---------- DATASET ENTRIES

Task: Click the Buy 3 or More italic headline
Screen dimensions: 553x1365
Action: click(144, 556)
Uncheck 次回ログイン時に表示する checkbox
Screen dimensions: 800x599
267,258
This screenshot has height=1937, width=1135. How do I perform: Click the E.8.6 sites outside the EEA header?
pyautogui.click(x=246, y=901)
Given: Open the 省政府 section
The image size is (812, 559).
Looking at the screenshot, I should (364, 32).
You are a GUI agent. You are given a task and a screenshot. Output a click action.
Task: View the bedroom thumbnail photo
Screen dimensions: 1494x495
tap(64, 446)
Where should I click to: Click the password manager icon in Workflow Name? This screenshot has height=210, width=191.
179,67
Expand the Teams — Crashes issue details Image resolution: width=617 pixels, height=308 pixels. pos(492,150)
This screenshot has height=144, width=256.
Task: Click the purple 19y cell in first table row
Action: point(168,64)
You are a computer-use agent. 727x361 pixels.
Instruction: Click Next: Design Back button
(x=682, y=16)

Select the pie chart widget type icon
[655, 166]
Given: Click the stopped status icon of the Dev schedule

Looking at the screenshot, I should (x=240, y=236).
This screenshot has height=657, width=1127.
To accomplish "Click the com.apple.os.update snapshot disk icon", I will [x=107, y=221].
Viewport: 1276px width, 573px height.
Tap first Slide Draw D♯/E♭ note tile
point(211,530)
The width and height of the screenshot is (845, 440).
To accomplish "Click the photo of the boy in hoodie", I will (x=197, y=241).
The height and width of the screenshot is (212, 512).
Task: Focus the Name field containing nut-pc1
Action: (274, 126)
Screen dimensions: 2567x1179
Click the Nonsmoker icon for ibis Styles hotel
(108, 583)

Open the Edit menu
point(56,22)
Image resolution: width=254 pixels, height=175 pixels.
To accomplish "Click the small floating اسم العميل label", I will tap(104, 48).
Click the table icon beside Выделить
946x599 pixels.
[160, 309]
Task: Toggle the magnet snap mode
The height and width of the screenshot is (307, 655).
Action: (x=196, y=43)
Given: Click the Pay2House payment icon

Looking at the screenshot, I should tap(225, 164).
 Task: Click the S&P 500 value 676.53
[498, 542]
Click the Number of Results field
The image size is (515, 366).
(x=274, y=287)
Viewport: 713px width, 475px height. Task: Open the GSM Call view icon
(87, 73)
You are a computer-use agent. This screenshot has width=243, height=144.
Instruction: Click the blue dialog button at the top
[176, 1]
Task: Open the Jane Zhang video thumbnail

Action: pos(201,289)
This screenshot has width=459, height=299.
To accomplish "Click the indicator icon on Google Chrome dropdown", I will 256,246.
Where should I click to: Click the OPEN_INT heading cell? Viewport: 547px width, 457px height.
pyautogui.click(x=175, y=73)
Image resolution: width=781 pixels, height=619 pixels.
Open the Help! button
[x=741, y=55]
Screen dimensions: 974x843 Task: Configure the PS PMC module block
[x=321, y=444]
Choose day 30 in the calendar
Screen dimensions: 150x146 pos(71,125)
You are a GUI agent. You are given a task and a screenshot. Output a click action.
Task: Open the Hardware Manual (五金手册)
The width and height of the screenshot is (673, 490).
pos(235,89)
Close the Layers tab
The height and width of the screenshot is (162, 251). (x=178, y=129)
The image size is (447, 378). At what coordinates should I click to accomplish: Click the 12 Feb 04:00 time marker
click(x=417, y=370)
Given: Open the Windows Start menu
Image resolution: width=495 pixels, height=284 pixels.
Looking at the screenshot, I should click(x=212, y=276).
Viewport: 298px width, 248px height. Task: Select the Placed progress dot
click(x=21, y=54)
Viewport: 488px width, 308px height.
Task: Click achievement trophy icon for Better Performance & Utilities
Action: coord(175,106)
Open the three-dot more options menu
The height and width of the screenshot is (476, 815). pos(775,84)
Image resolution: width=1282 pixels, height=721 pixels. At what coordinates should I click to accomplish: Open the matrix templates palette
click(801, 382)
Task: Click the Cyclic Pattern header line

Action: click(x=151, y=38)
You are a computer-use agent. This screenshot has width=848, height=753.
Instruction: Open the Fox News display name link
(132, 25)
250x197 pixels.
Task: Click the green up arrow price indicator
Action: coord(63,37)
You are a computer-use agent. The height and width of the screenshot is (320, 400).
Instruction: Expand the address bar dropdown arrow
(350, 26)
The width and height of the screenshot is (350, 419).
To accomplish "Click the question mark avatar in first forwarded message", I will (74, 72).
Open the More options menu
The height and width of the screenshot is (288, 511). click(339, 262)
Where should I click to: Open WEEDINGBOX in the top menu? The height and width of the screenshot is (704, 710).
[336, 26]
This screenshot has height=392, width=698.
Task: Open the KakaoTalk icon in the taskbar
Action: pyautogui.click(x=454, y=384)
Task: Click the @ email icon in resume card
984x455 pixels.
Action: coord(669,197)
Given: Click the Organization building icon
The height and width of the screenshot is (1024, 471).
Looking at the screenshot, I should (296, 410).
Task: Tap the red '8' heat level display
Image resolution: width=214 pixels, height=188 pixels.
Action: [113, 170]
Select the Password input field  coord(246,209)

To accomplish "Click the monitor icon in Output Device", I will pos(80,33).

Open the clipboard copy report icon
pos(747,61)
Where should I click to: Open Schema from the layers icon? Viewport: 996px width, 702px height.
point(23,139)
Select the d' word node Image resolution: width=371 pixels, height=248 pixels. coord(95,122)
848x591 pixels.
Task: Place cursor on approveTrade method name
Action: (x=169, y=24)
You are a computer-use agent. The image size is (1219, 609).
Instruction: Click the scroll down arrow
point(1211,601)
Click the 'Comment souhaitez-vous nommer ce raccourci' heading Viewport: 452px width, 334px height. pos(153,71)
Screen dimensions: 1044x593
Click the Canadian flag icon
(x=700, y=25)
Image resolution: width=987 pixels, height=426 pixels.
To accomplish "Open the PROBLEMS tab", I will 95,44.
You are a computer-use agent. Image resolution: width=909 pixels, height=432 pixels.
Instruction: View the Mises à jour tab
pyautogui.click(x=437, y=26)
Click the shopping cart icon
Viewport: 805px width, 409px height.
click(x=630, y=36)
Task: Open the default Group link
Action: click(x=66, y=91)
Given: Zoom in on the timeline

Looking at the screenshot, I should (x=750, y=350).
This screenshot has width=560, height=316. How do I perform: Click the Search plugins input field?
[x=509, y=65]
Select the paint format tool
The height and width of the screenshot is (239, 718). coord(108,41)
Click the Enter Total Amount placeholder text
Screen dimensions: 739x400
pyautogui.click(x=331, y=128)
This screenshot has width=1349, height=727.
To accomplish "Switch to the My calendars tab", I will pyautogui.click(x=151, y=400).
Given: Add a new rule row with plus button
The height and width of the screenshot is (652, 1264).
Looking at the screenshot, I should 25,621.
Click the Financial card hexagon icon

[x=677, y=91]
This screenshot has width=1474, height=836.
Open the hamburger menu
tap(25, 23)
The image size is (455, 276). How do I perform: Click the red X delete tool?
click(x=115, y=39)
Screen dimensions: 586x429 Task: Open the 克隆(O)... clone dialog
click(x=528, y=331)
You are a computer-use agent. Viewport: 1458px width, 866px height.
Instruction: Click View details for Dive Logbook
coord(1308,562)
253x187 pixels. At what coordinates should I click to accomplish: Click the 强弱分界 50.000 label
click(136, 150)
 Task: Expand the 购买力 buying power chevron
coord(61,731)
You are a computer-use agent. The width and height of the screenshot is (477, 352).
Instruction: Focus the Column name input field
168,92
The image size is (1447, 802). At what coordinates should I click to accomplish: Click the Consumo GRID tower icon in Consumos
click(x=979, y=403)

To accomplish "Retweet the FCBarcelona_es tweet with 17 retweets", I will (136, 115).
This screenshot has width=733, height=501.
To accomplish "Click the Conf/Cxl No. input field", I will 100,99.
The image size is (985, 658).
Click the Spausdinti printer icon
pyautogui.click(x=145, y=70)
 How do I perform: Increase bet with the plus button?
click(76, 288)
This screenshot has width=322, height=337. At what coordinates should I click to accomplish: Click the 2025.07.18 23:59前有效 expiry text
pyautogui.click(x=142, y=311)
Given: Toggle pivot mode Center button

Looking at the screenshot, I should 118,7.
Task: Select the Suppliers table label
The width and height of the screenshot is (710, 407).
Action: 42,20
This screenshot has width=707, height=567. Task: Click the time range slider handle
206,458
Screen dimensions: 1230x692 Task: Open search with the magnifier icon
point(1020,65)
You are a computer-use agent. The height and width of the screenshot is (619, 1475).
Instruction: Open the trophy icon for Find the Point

--------------------

* **TASK DETAILS**:
Copy each line of the material where "computer" is found.

* **EXERCISE SOLUTION**:
You are a computer-use agent. 727x361 pixels.
You are a computer-use agent. This screenshot has width=243, height=144.
You are a computer-use agent. This screenshot has width=848, height=753.
You are a computer-use agent. The height and width of the screenshot is (320, 400).
You are a computer-use agent. The image size is (1219, 609).
You are a computer-use agent. Image resolution: width=909 pixels, height=432 pixels.
You are a computer-use agent. Viewport: 1458px width, 866px height.
You are a computer-use agent. The width and height of the screenshot is (477, 352).
You are a computer-use agent. The height and width of the screenshot is (619, 1475).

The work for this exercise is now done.